Start a new project, and make sure that ‘Enable madExcept’ is not checked in the madExcept Settings. Then write some code to raise an exception.

raise Exception.Create(‘Some kind of error’);

You could make this the response to a button click. Run the application and click the button. Delphi’s default exception handler kicks in and you get an error dialog. Now enable madExcept and try it again. This time you get a dialog with five options:

Continue application. This means to ignore the problem and sail on regardless.
Restart application. The application will close and immediately restart.
Close application. Exits the application immediately.
Show bug report. This is the good stuff, letting you drill down into the error.
Send bug report. This enables your users to send you the bug report automatically.
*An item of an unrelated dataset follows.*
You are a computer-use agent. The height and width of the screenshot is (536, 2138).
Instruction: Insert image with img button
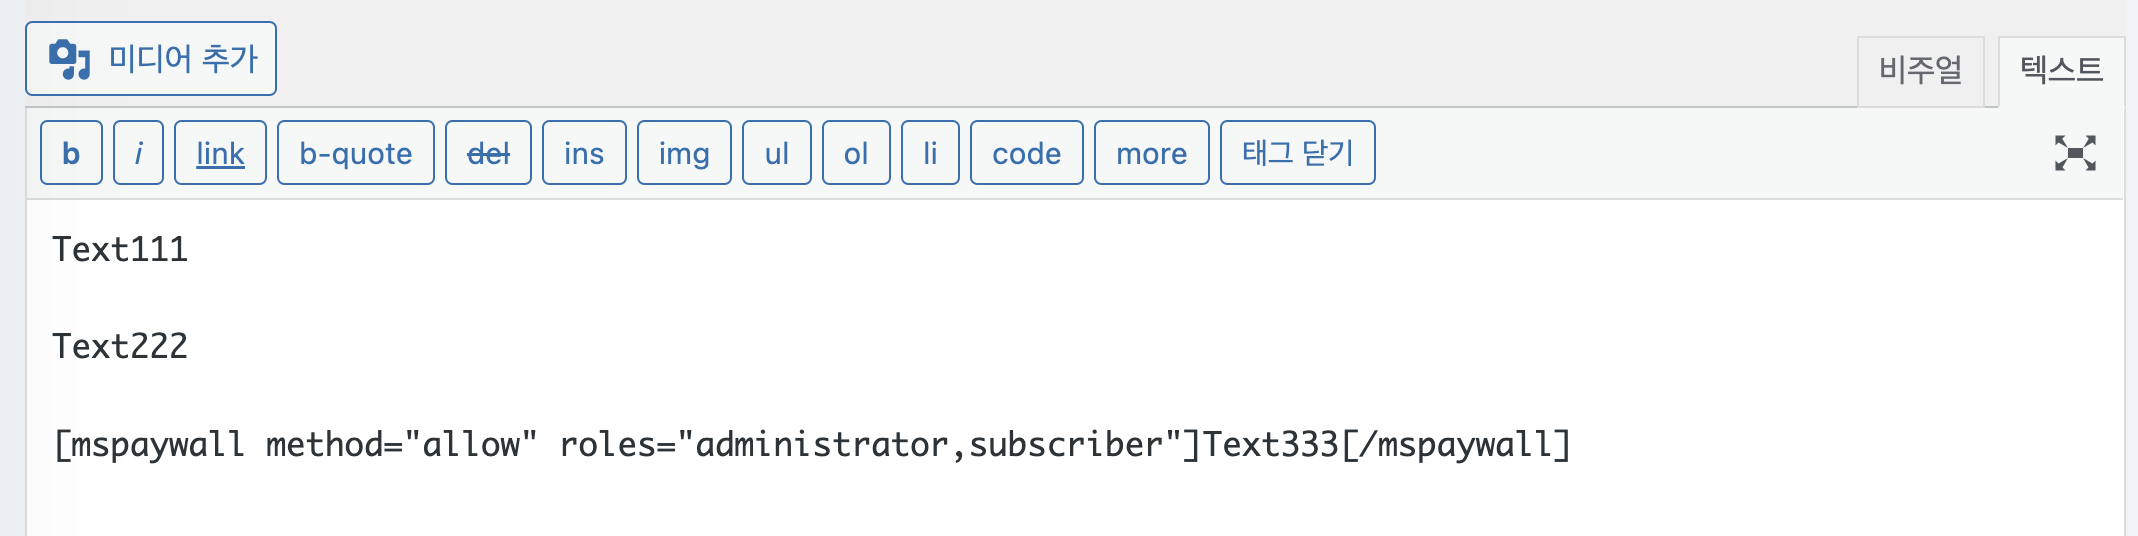click(684, 153)

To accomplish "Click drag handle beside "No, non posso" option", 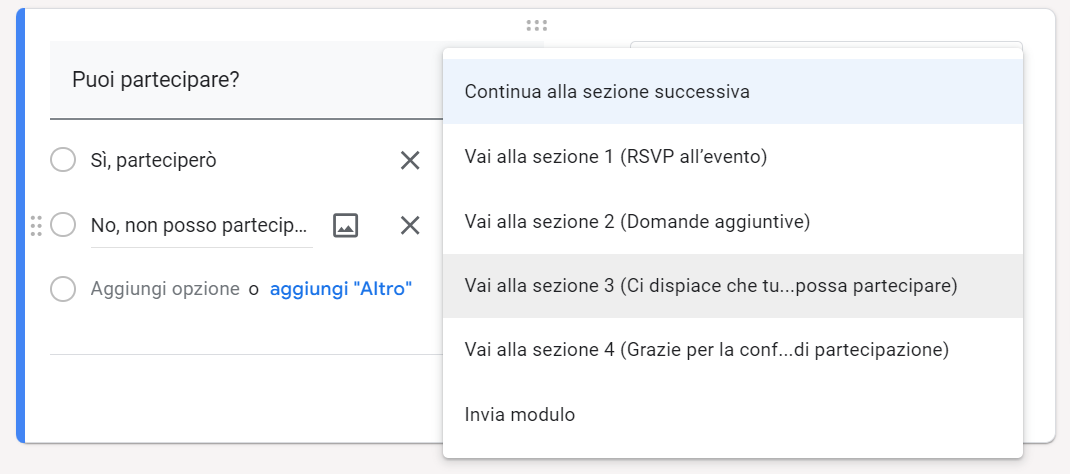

Here is a closer look at the ‘Show bug report’ option. It displays a tabbed dialog with answers to most of the questions you would normally ask a user. The General tab has information including whether the user has local admin rights, free memory and disk space, how long the application has been running, how long the system has been running, and the time and date of the executable. Next, the call stack helps you to work out what path the code took to get to the point of failure. If you have Delphi running with the application project loaded, you can double-click this list to jump to the matching code or VCL unit. The next two tabs show running modules and processes, giving you a good idea of what else is running. For example, you might notice that your application crashes when a particular antivirus process is running.
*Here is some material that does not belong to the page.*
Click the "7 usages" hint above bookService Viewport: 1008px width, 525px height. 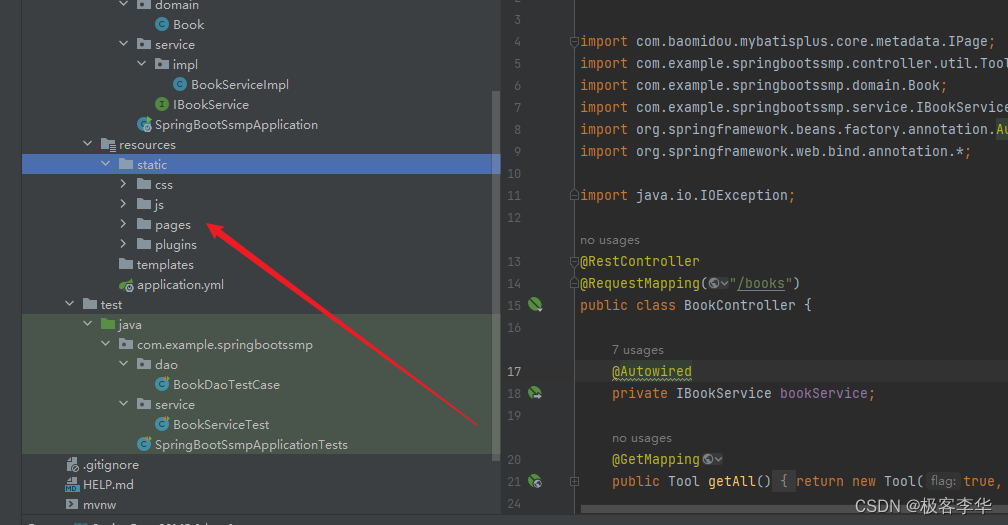(638, 350)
The report continues with the Hardware tab. This is similar to the list in the device manager part of the System applet in the Windows control panel. CPU registers are listed next, followed by the stack dump, and finally a snippet of assembler showing the last few instructions.

Sending reports
This is not the kind of report that makes sense to most users. That doesn’t matter, though, because all they need do is to click ‘Send bug report’. This opens a wizard called the Send assistant, which creates an email, gives the user a chance to add a description of what went wrong, and attaches a text version of the bug report along with a screenshot of the application as it crashed.

madExcept doesn’t yet know where to send the email. To fix this, have a look at the madExcept Settings. Sending an email from an unknown client can be tricky, so madExcept covers pretty much all the options, including SMTP as server or client, HTTP upload and MAPI.
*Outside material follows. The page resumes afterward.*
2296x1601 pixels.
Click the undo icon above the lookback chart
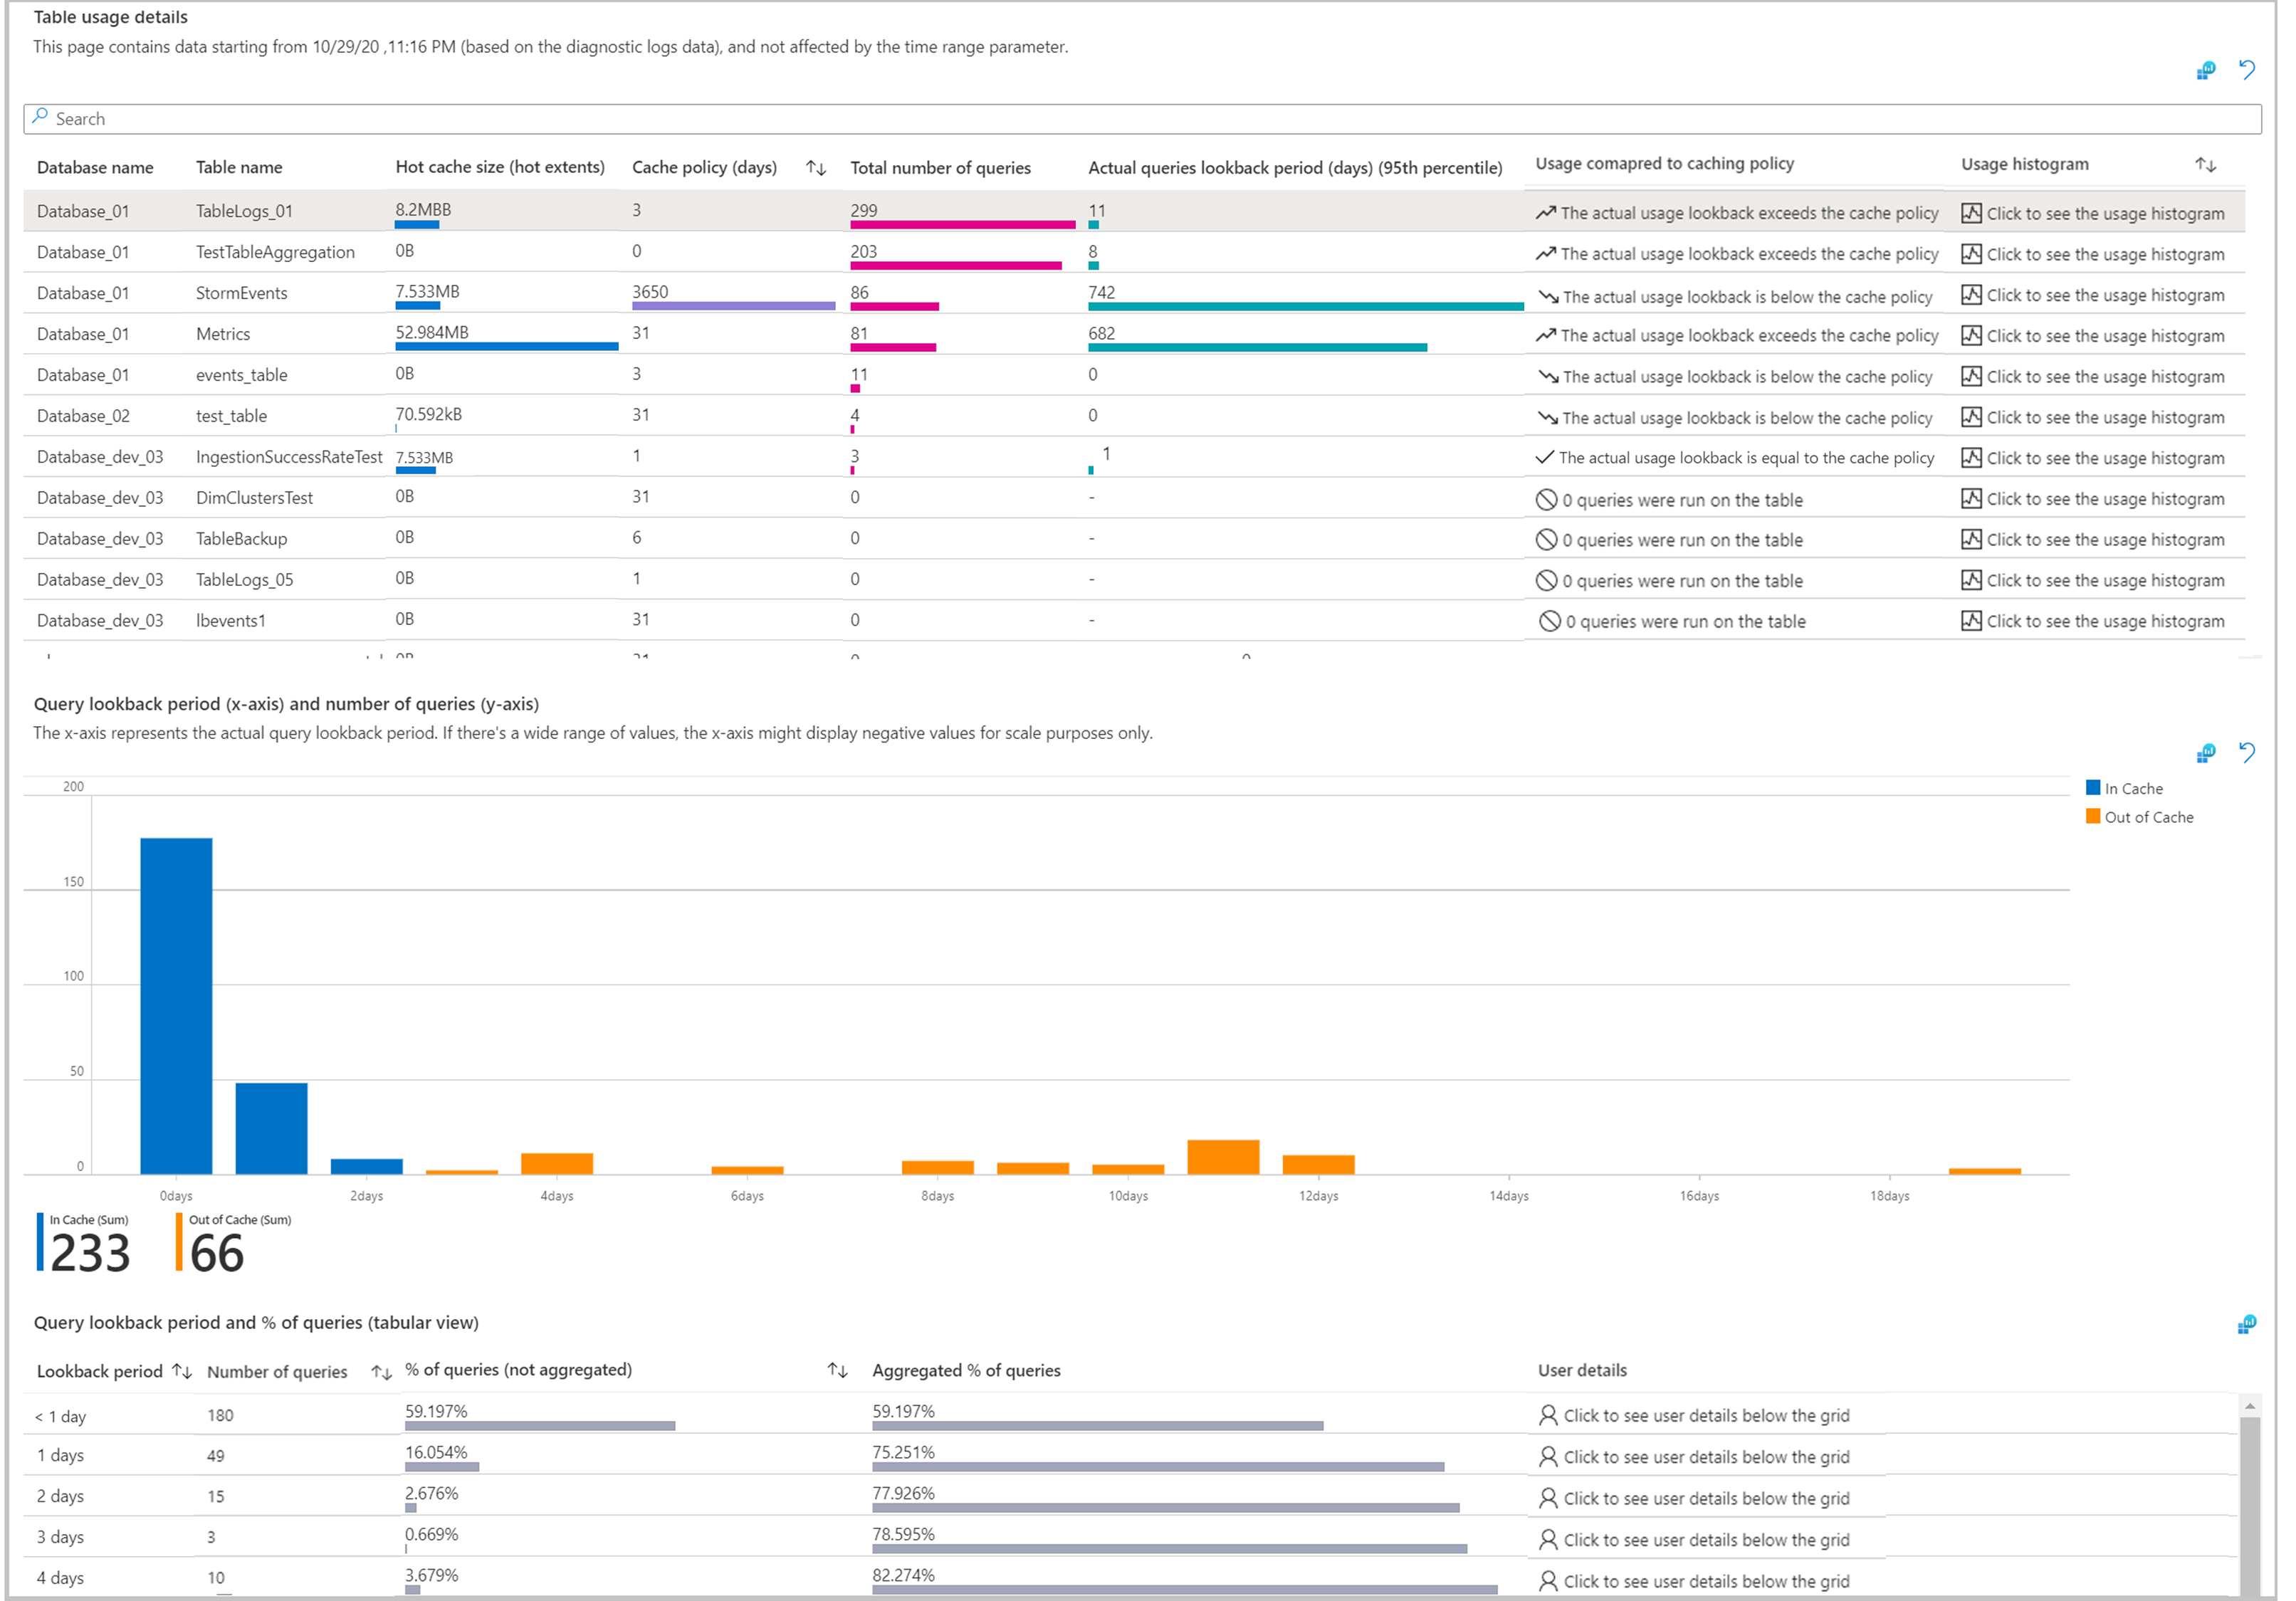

madExcept does more than simply handle Delphi exceptions. It runs for the most part outside the VCL, enabling a couple of useful characteristics. Delphi’s global exception handlers don’t run in all circumstances. For example, if you take the line of code above that raises an exception, tuck it into the initialisation section of a unit, and disable madExcept, you will get a different result from your first one. Instead of showing the exception, the application fails to start, displaying our old friend ‘Runtime Error 217’. This is because the code initialising the global exception handlers has not yet run. However, madExcept will still trap the exception. Another key ability is that madExcept can monitor the main thread of the application. If it hangs, madExcept will raise an exception for you.

One consequence of using madExcept is that the normal global exception handlers do not run. If you have handled Application.OnException or set the ErrorProc variable then this code will have to be revised. You can do this using the madExceptionHandler component. Drop this onto a form, and have a look at its events. The OnException event fires whenever madExcept handles an exception. It passes an argument of type IMEException. This object encapsulates the madExcept settings, which you can then modify for this occurrence only.

Fine-tuning options
You can also set ‘Handled’ to ‘True’ to cancel further handling of this exception. This allows fine-tuning, such as suppressing the bug report for certain categories of exception. The other event fired by madExceptionHandler is OnExceptAction. This fires for each action such as SendBugReport or ContinueApplication.

Overall, madExcept gives Delphi developers such insight into code problems that it could pay for itself in the course of just one technical support call.